[Collected data entries]
-------------------------
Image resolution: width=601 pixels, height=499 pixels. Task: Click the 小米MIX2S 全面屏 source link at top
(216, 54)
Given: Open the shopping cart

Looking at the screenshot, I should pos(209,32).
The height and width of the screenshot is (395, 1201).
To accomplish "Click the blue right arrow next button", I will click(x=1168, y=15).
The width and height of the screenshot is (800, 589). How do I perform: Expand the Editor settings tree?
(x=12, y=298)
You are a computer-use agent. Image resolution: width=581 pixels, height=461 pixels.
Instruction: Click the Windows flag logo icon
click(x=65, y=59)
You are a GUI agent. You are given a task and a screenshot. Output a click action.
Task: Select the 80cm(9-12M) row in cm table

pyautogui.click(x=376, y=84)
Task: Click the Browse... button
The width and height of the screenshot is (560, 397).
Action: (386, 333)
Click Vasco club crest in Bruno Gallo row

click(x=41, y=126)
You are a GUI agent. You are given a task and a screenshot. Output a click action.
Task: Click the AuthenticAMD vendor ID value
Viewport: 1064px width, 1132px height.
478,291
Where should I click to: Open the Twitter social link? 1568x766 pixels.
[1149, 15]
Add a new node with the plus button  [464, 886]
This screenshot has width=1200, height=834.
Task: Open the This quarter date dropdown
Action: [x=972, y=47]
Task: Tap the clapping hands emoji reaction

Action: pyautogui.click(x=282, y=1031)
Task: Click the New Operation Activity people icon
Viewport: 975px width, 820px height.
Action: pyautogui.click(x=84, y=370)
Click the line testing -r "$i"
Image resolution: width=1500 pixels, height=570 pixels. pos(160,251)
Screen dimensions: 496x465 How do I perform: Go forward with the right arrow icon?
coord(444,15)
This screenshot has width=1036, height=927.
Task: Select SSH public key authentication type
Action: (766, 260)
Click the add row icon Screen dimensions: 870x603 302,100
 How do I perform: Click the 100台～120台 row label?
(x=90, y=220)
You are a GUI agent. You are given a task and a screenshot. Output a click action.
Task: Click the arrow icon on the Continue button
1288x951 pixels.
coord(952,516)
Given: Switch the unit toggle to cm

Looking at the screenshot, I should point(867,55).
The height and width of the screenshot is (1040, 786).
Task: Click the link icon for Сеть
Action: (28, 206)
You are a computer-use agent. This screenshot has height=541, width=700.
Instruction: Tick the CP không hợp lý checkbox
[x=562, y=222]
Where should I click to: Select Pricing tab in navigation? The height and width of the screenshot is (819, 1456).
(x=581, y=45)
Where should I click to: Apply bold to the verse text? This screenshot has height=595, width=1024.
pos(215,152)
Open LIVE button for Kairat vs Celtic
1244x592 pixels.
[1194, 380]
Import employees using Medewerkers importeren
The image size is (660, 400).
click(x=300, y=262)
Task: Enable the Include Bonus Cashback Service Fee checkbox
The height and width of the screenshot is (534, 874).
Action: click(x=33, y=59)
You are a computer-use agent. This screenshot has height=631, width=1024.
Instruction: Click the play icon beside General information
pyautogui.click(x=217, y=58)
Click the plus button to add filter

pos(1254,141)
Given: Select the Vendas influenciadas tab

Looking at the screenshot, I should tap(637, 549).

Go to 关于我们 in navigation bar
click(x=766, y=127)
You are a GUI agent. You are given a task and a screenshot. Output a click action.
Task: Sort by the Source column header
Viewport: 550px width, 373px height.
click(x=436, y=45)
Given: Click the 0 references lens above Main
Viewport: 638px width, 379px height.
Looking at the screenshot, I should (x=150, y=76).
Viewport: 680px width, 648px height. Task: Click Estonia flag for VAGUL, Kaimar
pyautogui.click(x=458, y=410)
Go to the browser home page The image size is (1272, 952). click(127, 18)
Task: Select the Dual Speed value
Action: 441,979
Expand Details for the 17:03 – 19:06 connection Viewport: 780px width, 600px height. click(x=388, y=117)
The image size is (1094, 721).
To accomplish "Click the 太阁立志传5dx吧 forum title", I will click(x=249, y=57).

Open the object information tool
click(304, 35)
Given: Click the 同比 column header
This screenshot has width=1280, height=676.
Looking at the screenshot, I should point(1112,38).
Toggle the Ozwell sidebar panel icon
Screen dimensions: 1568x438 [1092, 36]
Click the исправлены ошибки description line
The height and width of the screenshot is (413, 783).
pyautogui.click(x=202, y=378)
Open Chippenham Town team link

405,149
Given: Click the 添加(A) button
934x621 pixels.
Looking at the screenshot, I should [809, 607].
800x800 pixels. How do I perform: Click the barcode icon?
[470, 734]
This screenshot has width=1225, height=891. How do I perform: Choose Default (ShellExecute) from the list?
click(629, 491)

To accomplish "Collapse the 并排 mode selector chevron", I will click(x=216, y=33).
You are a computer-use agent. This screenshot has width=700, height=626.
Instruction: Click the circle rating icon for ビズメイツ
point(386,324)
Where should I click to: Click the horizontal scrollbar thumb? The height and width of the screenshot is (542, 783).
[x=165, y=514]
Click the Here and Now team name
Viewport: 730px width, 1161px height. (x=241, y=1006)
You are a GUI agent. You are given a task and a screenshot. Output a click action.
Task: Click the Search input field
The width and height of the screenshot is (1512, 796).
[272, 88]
-------------------------
What is being asked — Retype the records above exactly, so that no line differs from its source.

Solution below —
Image resolution: width=601 pixels, height=499 pixels. Task: Click the 小米MIX2S 全面屏 source link at top
(216, 54)
Given: Open the shopping cart

Looking at the screenshot, I should pos(209,32).
The height and width of the screenshot is (395, 1201).
To accomplish "Click the blue right arrow next button", I will click(x=1168, y=15).
The width and height of the screenshot is (800, 589). How do I perform: Expand the Editor settings tree?
(x=12, y=298)
You are a computer-use agent. Image resolution: width=581 pixels, height=461 pixels.
Instruction: Click the Windows flag logo icon
click(x=65, y=59)
You are a GUI agent. You are given a task and a screenshot. Output a click action.
Task: Select the 80cm(9-12M) row in cm table

pyautogui.click(x=376, y=84)
Task: Click the Browse... button
The width and height of the screenshot is (560, 397).
Action: (386, 333)
Click Vasco club crest in Bruno Gallo row

click(x=41, y=126)
You are a GUI agent. You are given a task and a screenshot. Output a click action.
Task: Click the AuthenticAMD vendor ID value
Viewport: 1064px width, 1132px height.
478,291
Where should I click to: Open the Twitter social link? 1568x766 pixels.
[1149, 15]
Add a new node with the plus button  [464, 886]
This screenshot has width=1200, height=834.
Task: Open the This quarter date dropdown
Action: [x=972, y=47]
Task: Tap the clapping hands emoji reaction

Action: pyautogui.click(x=282, y=1031)
Task: Click the New Operation Activity people icon
Viewport: 975px width, 820px height.
Action: pyautogui.click(x=84, y=370)
Click the line testing -r "$i"
Image resolution: width=1500 pixels, height=570 pixels. pos(160,251)
Screen dimensions: 496x465 How do I perform: Go forward with the right arrow icon?
coord(444,15)
This screenshot has width=1036, height=927.
Task: Select SSH public key authentication type
Action: (766, 260)
Click the add row icon Screen dimensions: 870x603 302,100
 How do I perform: Click the 100台～120台 row label?
(x=90, y=220)
You are a GUI agent. You are given a task and a screenshot. Output a click action.
Task: Click the arrow icon on the Continue button
1288x951 pixels.
coord(952,516)
Given: Switch the unit toggle to cm

Looking at the screenshot, I should point(867,55).
The height and width of the screenshot is (1040, 786).
Task: Click the link icon for Сеть
Action: (28, 206)
You are a computer-use agent. This screenshot has height=541, width=700.
Instruction: Tick the CP không hợp lý checkbox
[x=562, y=222]
Where should I click to: Select Pricing tab in navigation? The height and width of the screenshot is (819, 1456).
(x=581, y=45)
Where should I click to: Apply bold to the verse text? This screenshot has height=595, width=1024.
pos(215,152)
Open LIVE button for Kairat vs Celtic
1244x592 pixels.
[1194, 380]
Import employees using Medewerkers importeren
The image size is (660, 400).
click(x=300, y=262)
Task: Enable the Include Bonus Cashback Service Fee checkbox
The height and width of the screenshot is (534, 874).
Action: click(x=33, y=59)
You are a computer-use agent. This screenshot has height=631, width=1024.
Instruction: Click the play icon beside General information
pyautogui.click(x=217, y=58)
Click the plus button to add filter

pos(1254,141)
Given: Select the Vendas influenciadas tab

Looking at the screenshot, I should tap(637, 549).

Go to 关于我们 in navigation bar
click(x=766, y=127)
You are a GUI agent. You are given a task and a screenshot. Output a click action.
Task: Sort by the Source column header
Viewport: 550px width, 373px height.
click(x=436, y=45)
Given: Click the 0 references lens above Main
Viewport: 638px width, 379px height.
Looking at the screenshot, I should (x=150, y=76).
Viewport: 680px width, 648px height. Task: Click Estonia flag for VAGUL, Kaimar
pyautogui.click(x=458, y=410)
Go to the browser home page The image size is (1272, 952). click(127, 18)
Task: Select the Dual Speed value
Action: 441,979
Expand Details for the 17:03 – 19:06 connection Viewport: 780px width, 600px height. click(x=388, y=117)
The image size is (1094, 721).
To accomplish "Click the 太阁立志传5dx吧 forum title", I will click(x=249, y=57).

Open the object information tool
click(304, 35)
Given: Click the 同比 column header
This screenshot has width=1280, height=676.
Looking at the screenshot, I should point(1112,38).
Toggle the Ozwell sidebar panel icon
Screen dimensions: 1568x438 [1092, 36]
Click the исправлены ошибки description line
The height and width of the screenshot is (413, 783).
pyautogui.click(x=202, y=378)
Open Chippenham Town team link

405,149
Given: Click the 添加(A) button
934x621 pixels.
Looking at the screenshot, I should [809, 607].
800x800 pixels. How do I perform: Click the barcode icon?
[470, 734]
This screenshot has width=1225, height=891. How do I perform: Choose Default (ShellExecute) from the list?
click(629, 491)

To accomplish "Collapse the 并排 mode selector chevron", I will click(x=216, y=33).
You are a computer-use agent. This screenshot has width=700, height=626.
Instruction: Click the circle rating icon for ビズメイツ
point(386,324)
Where should I click to: Click the horizontal scrollbar thumb? The height and width of the screenshot is (542, 783).
[x=165, y=514]
Click the Here and Now team name
Viewport: 730px width, 1161px height. (x=241, y=1006)
You are a GUI agent. You are given a task and a screenshot. Output a click action.
Task: Click the Search input field
The width and height of the screenshot is (1512, 796).
[272, 88]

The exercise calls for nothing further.